Tuning up my Little Piece of the Indieweb

I’ve thought a couple of times about ways to connect this lonely personal site to the broader world. I have plenty of outgoing links, but little way to know if my posts actually connect with people on the other end, save for the occasional referrer link. Once or twice I started drafting a very small commenting system (one of which used the API and would have stored comments in that system), but my energy waned with my enthusiasm for actally doing something like managing comments.

So I’m really intrigued by the notion of POSSE publishing, which I encountered via Jeremy Keith’s Adactio. The core idea, briefly, is about owning the stuff you put online — which resonates with one of my original motivations for putting up this site — and the community around it has developed and assembled a bunch of resources to implement this goal.

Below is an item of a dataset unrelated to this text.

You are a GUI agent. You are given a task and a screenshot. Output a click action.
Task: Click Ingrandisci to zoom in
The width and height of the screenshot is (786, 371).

What does this mean for interaction? Among other things, what we think of as “comments” begin their life by being published at the writer’s own site, through the implementation of webmentions, where the target site builds its own mechanism for interpreting and syndicating those comments. The publishers going full-on with this method are using it to syndicate to platforms like Twitter or Flickr, too, all with the goal of initiating everything they put “out there” from within their own tools and sites. Needless to say, this is pretty cool, and it’s an opportunity for me to tinker with Pretty Good Hat, too.

So How Does This Work?

There are two core elements to building this: Sending outbound webmentions, and handling incoming webmentions. I’m going to try taking on each of these in pairs of phases: Phase One is most minimal, and Phase Two will try to be a little more sophisticated and integrated. Each step will need to work within the constraints of my little existing blog engine, and it all leans heavily on the writeup and work done by Jeremy.

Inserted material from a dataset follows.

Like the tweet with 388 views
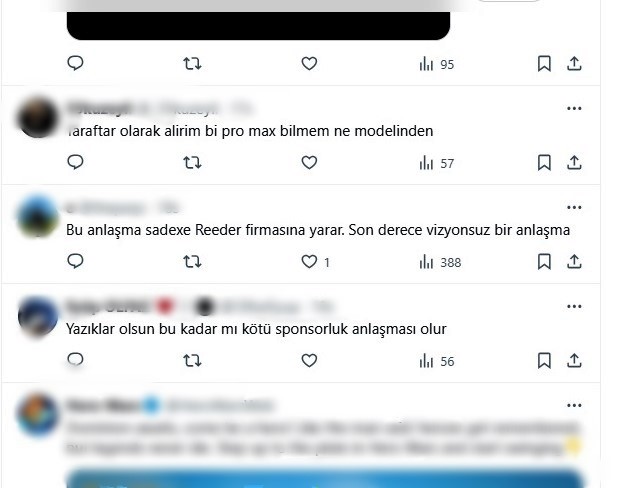The width and height of the screenshot is (617, 488). tap(309, 262)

Constraint one is that I don’t want to get too deep into the guts of the existing build system for my static blog. This means that building a lot of microformats support into my own posts will have to wait. I’ll have to work any microformats support into my own writing through specifiers to the kramdown processor and minimal modifications to the ruby code that actually builds the site.

Constraint two has to do with the fact that this is basically a static site, and I like it that way. But being a good indieweb citizen requires reciprocity: I don’t want to just be a publisher of my own stuff, and need a way to respond to the generosity of others who may link to me. The “live” appearance of links that may ping my content via a webmention poses some design difficulties.

What I’ve Got So Far

What I have going for me is that this joint is built in a pretty stepwise fashion. The pieces are ruby, but they’re invoked sequentially in a shell script. Without modifying the core write-and-post mechanism, I can add a post-processing method to send webmention(s) using mention ruby client to send webmentions automatically to each URL in my own posts.1

So that’s sending webmentions. What about receiving them? Again, I’ll lean on Jeremy’s work and use his minimum viable webmention code. I start by simply receiving and logging the mentions, putting them into a sort of attachment file linked to each of my own posts.

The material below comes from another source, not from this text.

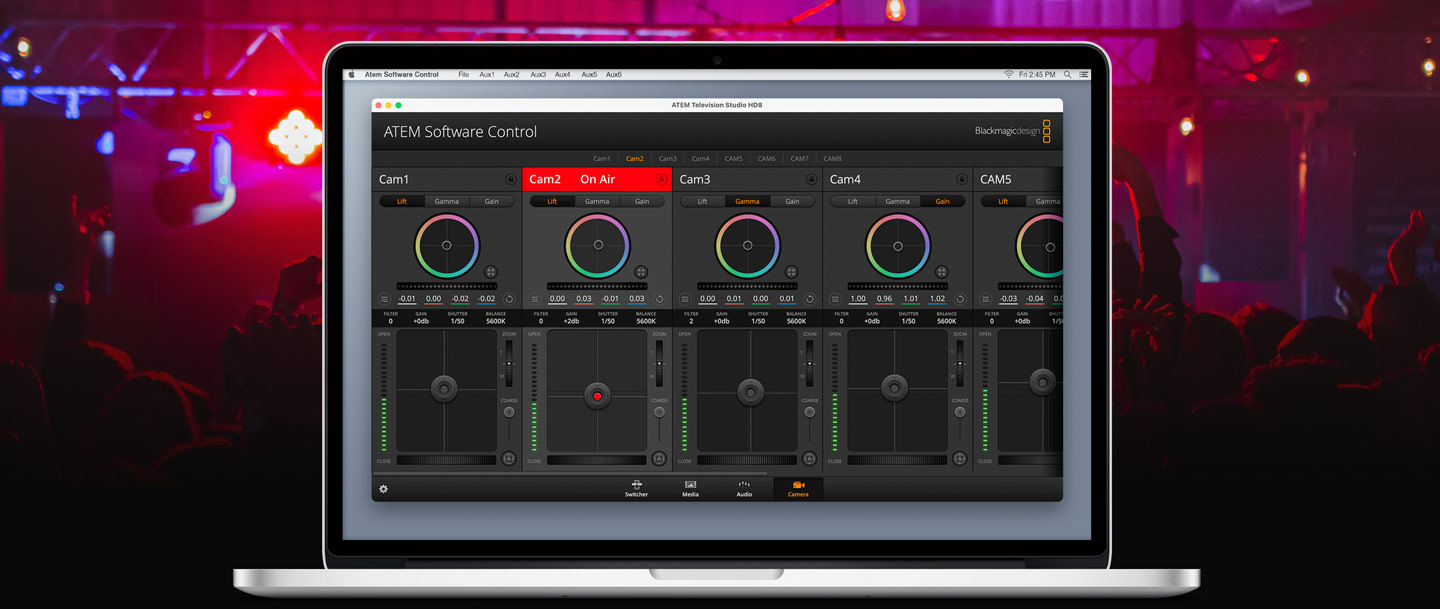Open the Switcher page icon
Screen dimensions: 1440x609
636,488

One great benefit of building and joining these two elements of supporting webmentions is that I can build them in parallel and use one to test the other.

On the question of static versus dynamically displaying webmentions: The strongest way to respect my static site goal would be to receive mentions, store them, and periodically check for anything needing processing, and add any new mentions to the static site entry pages. But I decided on dynamic so I wouldn’t need to poll for updates or add more to the core build script. This means a small load when displaying pages, and I could change to a scheduled rebuild if this ever becomes a problem — but this is a very low-traffic site, so that’s unlikely. I also keep a single unified log file for webmentions that I could use to rebuild all mentions if desired or as I expand my sophistication of treating them. For example, right now I reach out to target URLs and retrieve only the p-name of the entry, if available.2

So where am I now? After several hours of tinkering over a couple of weekends I have a functional webmentions implementation. Mentions should be registerable against any post here at Pretty Good Hat, and will be displayed on the single-entry page for that post. My endpoint is discoverable, but like Jeremy I also include a link (again on the single-entry pages) to a submission form for manually sending a mention. I accomplished this in what I think is a reasonably effective way given the constraints I described above: I had to add a few formatting stubs in my build code to put minimal h-entry syntax into my entries, and it look a fair amount of trial and error to get that display the way I like it.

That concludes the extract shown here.